Julio Garcia e Raimundo Colombo são necessários
A disputa eleitoral de Julio Garcia e Raimundo Colombo a deputado federal mostra muito da busca de representatividade política que SC tem perdido. O retorno do ex-governador, retirado do Senado pelo eleitor lesado, tem tudo para marcar presença novamente em Brasília. Foi um governador decente, com caráter e passou tranquilo pelos oito anos de mandato. Do mesmo modo, Julio Garcia representa o que há de mais valente no jogo político. Inteligente, despachado em boas conversas, um líder nato. Poderia ter sido nome para compor com o PL, olhar adiante do jogo e ser um futuro governador em 2030. Preferiu o respeito à brilhante história que carrega e, por isso, deixar seu partido à vontade para construir o projeto ao qual se propõe com Caboclo de Nonoai.

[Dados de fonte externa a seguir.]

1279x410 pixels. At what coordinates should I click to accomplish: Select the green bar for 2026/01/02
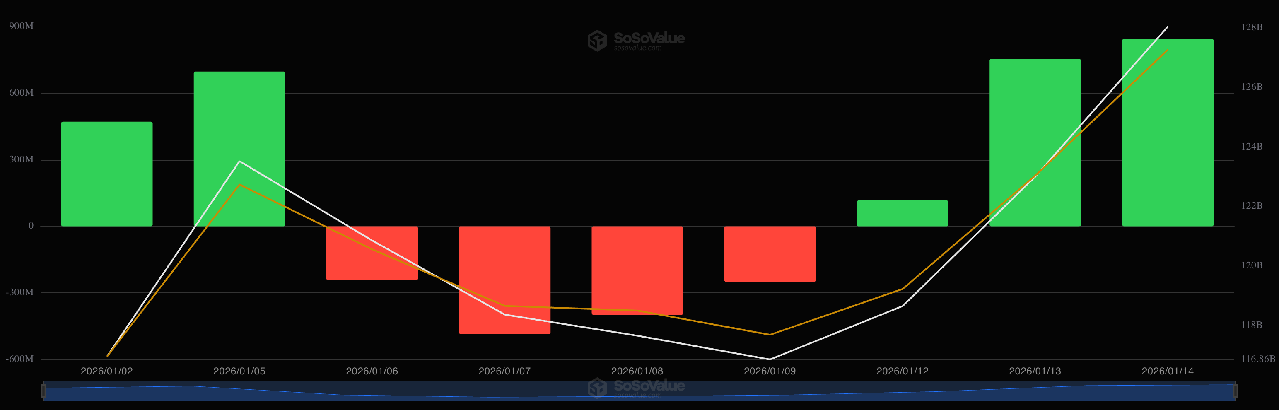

A dupla Raimundo Colombo e Julio Garcia em Brasília é um resgate ao respeito, à eloquência, à dinâmica e ao solo firme nos debates de interesse de SC. A varredura feita em 2018, jogando todos para fora do tablado eleitoral, desmanchou o estado Barriga-Verde. A péssima qualidade de quadros, dispostos ao jogo em Outubro, diz muito da pobreza à qual SC se sujeitou. O mundo político precisa ser resgatado e, ao menos, dar passos na recuperação da ousadia e inteligência, destreza e valentia, valorização do voto, compromisso com os catarinenses e o futuro. Nas eleições em busca do Congresso Nacional, há bons nomes que atuam, que merecem retorno, com a possibilidade de entrada de outros, mas jamais cometer o erro de se jogar no abismo. Zé Trovão, o maior erro que Joinville cometeu, é um exemplo. Chega de tropeçar.
ZERO
A foto de Flávio Bolsonaro com Donald Trump naquele Barraco Branco em Washington, não diz nada. Se ameniza, não resolve a imagem da família mais corrupta da Nação. E não afeta Little Jorge.
TRANQUILO
Quem tem que explicar a roubalheira da família Bolsonaro ao longo da própria existência, são os Bolsonaros. Little Jorge navega no embalo político do PL Nacional. Se não troca o candidato, vai.
SONHO
Tudo que Caboclo de Nonoai deseja, agora, é um tropeço de Flávio Bolsonaro, sejam nas rachadinhas, no irmão Daniel Vorcaro ou uma investida da PF no candidato do PL e abalar Little Jorge.

TROPEÇADO
Ronaldo Caiado é um fracasso em tudo. Seja nas ideias patéticas que defende, na postura de direita lulista ou na fraca atuação política, não avança diante do eleitor. Nunca será presidente do Brasil.
OSMOSE
Ronaldo Caiado não avança nos números e impede Caboclo de Nonoai de crescer nas pesquisas. A luta eleitoral de 2026 será entre Lula da Silva e Flávio Bolsonaro. O resto é exatamente isso.
IDEIAS
As ideias de Flávio Bolsonaro de entregar o Brasil para os EUA, criando base militar e explorando as riquezas da Nação brasileira, são o que encanta o eleitor sem cérebro. Ronaldo Caiado é covardia e só.
DOENÇA
A família Bolsonaro é o produto da lesão cerebral do eleitor. Mesmo que Flávio Bolsonaro anuncie que vai estuprar a Virgem Maria no feriadão de Corpus Christi, dobra a votação. Ronaldo Caiado é a sobra.
INFLUÊNCIA
Se Caboclo de Nonoai estiver esperando um tropeço formidável de Flávio Bolsonaro para crescer na pesquisa, esqueça. Não atinge Little Jorge. O pai de Filipe Mello já pegou o cacoete dos bolsonaristas.
REAFIRMAÇÃO
Caboclo de Nonoai não vai para o 2º turno pelas obras que fez em Chapecó ou experiência administrativa que usa como bandeira para impressionar o eleitor. Fica fora pela lógica ideológica.
FORA
Justamente por saber que a disputa eleitoral vai ficar entre PT e PL, que Caboclo de Nonoai vai apostar em seu projeto familiar de eleger Fabiane Rodrigues para deputada estadual.
FATO
Caboclo de Nonoai precisa ter a garantia de um mandato na própria família. A aposta na esposa para ser deputada estadual, tem lógica. Quando assume a ideia, é porque começa a entender o jogo de que não irá para o 2º turno.
FÚRIA
As consequências de apostar na esposa para deputada estadual geram um descontentamento perigoso para Caboclo de Nonoai. Quem disputa, seja mulher, homem ou a mistura dos dois, sabe que ela chega.

FORA
Zé Caramori foi uma espécie de prefeito estepe. Secundário, sempre soube que não poderia ter iniciativas próprias no comando de Chapecó. Para ser um líder, teria que romper com o tutelante.